Wir wollen im Seminar ausgewählte (lyrische) Texte aus den Chinesischen Dichtungen dieses wichtigen Vertreters des literarischen Expressionismus lesen und sie sowohl mit den chinesischen Originalen als auch mit den späteren Nachdichtungen, Übertragungen, Interlinearversionen oder Aneignungen vergleichen. Zugleich soll sich dabei der Begriff dieser unterschiedlichen Formen des Übersetzens schärfen. Darüber hinaus werden wir uns fragen, wie zeitlos oder zeitgemäß diese Texte sind, und ob und wie man sie für die heutige Leserschaft durch einen Kommentar oder eine andere Form der Intervention in die Gegenwart begleitet.

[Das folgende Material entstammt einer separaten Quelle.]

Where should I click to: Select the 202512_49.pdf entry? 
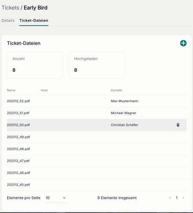pyautogui.click(x=97, y=137)
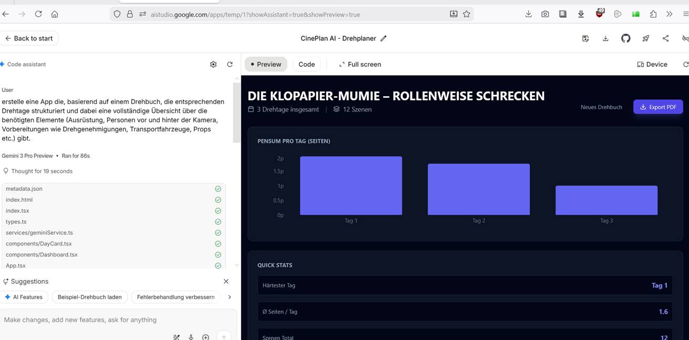Click the Export PDF button

(658, 107)
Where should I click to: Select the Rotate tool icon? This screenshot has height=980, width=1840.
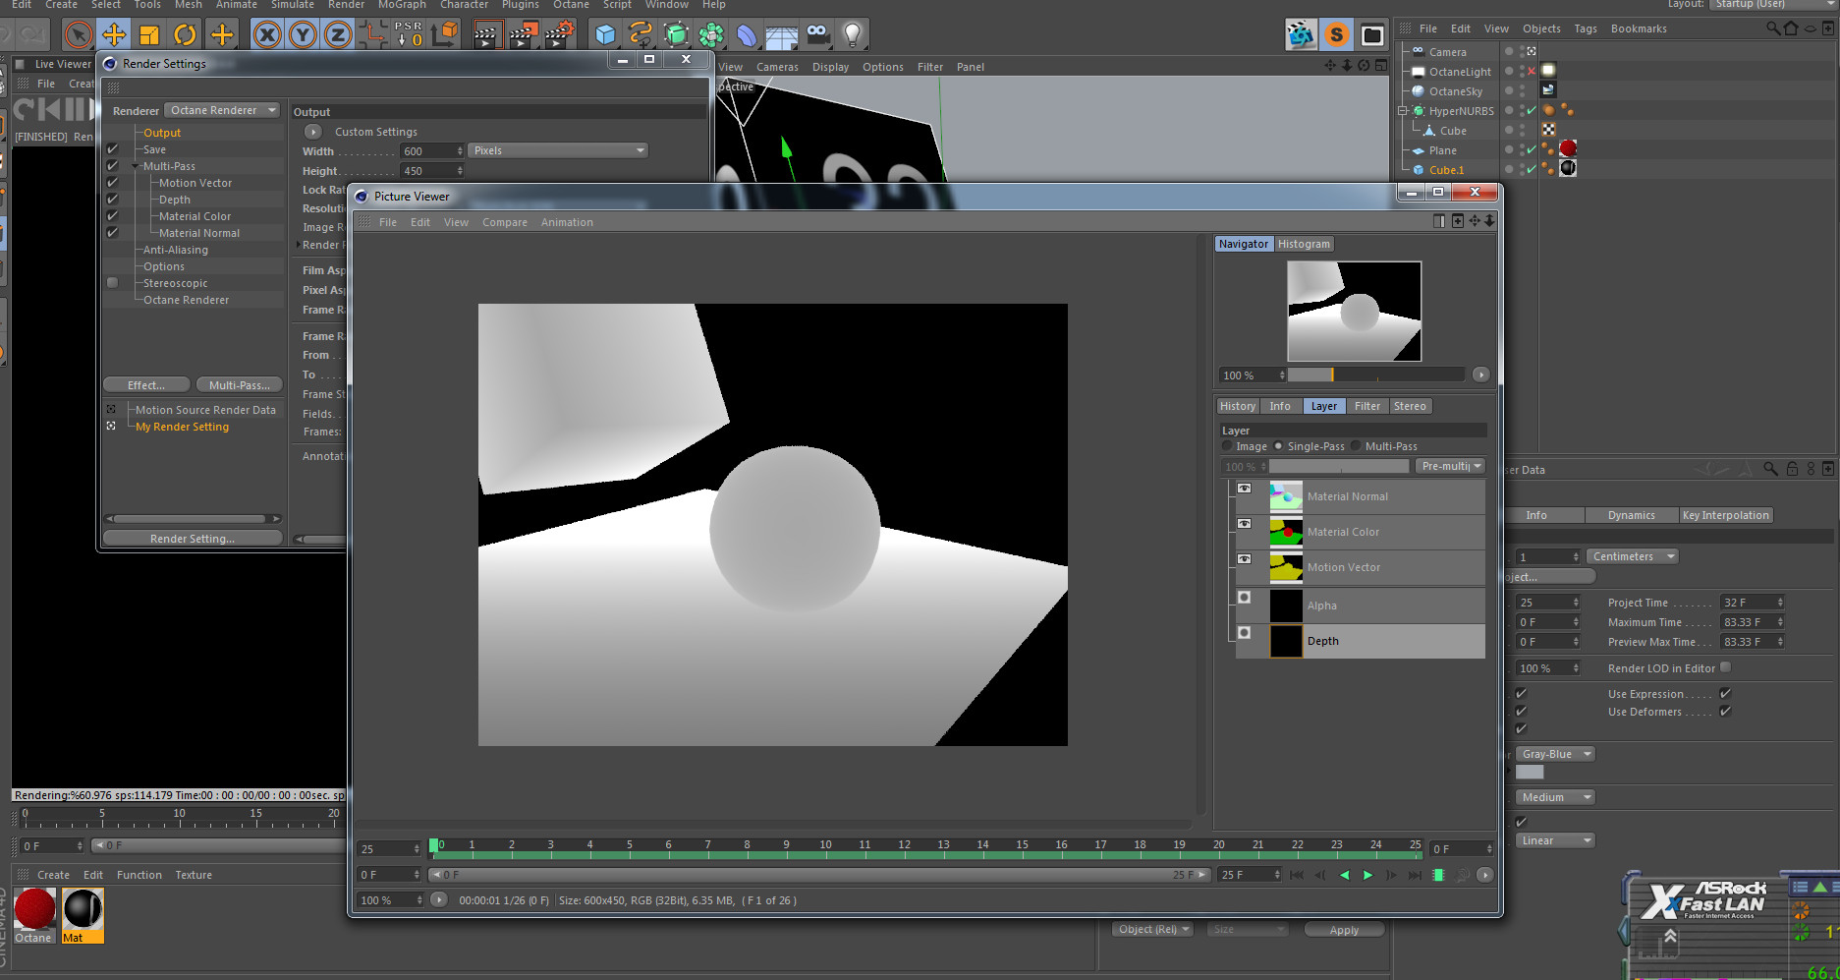185,35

Für die Studierenden gibt es hier die Möglichkeit (aber keinen Zwang), in unterschiedlicher Weise aktiv mitzuwirken und gegebenenfalls auch selbst einen Beitrag zu einer Publikation (die unter meiner Herausgeberschaft entsteht) zu leisten, etwa in Form eines Kommentars, einer Fortschreibung oder eigenen Adaptation eines Gedichts oder anderen Textes. 

 Chinesisch-Kenntnisse sind für die Teilnahme an diesem Seminar nicht erforderlich!